The most basic type of investment people do is in banks with either in FD or RD. But do we know what suite us and which scheme fetch the better return for an investor? let's checkout with small calculation.


You can download the excel file from here. Here, I took the FD investment amount invested at one time and the same amount invested through RD in a span of 12 months. We can clearly saw that FD fetches more returns than RD. In FD invested money fetch the return of 7% per annum while in RD only 1st month invested amount fetch return of 7% while the last invested amount only fetches the return of 1 month. If possible, you should try to invest in FD rather than RD.

Emergency Fund

In my first blog I have asked you a question to ask yourself Do I have emergency fund that last 6 months ?

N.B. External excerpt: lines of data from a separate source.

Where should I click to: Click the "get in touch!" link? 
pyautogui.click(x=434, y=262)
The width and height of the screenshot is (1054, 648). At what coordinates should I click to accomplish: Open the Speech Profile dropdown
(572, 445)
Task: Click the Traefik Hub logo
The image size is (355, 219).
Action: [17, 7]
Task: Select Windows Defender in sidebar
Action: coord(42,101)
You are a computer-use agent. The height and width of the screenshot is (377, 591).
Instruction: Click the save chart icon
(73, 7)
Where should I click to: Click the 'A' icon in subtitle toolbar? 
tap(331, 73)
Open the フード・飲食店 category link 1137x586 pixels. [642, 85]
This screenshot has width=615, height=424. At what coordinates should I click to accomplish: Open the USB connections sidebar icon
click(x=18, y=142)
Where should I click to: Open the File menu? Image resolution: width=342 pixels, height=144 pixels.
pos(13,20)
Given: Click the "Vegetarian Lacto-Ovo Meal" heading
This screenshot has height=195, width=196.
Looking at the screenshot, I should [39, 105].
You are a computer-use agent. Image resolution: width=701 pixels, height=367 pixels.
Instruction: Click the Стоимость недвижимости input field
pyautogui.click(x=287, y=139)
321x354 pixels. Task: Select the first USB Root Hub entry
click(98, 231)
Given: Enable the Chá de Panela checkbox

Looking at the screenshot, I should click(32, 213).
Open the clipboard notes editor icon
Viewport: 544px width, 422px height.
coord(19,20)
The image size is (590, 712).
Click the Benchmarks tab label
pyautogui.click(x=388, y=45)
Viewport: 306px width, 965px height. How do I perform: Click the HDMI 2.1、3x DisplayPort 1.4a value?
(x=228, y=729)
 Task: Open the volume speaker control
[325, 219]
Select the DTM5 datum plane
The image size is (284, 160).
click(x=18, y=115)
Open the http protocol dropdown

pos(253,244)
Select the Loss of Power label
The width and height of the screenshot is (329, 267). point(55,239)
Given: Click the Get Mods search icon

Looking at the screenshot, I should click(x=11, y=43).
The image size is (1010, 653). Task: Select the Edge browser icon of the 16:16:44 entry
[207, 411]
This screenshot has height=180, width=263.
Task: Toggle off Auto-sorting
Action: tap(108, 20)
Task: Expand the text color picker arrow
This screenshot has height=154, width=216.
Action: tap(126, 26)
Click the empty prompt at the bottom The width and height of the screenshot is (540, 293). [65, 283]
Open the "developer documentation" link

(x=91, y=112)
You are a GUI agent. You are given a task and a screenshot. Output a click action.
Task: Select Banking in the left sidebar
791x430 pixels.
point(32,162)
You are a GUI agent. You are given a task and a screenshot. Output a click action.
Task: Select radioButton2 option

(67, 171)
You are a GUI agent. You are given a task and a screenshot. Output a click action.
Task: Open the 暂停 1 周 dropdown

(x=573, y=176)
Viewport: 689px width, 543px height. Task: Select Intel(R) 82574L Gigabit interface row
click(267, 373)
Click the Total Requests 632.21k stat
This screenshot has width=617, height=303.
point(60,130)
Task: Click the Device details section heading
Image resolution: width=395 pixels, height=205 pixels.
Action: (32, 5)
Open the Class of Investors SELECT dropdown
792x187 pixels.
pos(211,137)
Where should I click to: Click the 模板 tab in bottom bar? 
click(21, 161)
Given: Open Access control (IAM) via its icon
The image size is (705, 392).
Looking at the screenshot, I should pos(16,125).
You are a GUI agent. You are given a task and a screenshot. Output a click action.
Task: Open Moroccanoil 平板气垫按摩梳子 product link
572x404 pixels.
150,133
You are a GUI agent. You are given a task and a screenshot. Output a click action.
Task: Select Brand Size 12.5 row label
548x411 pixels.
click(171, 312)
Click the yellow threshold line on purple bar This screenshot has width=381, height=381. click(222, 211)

Now, If your answer is yes then it's awesome else no need to disappoint, We will create our own emergency fund.

Before start investing in any of the above mentioned instrument first, We should have emergency fund that lasts 6 months. But here you might have a question how much money do I need to keep in my emergency fund?

Emergency Fund = Basic household expenses x 6

From your income try to keep some amount on a montly basis and start creating emergency fund and put that money into saving account don't think of any return in saving account, don't use it unless and until you have a financial crisis. Keep on evaluating your expenses every year and based on that maintain your emergency fund.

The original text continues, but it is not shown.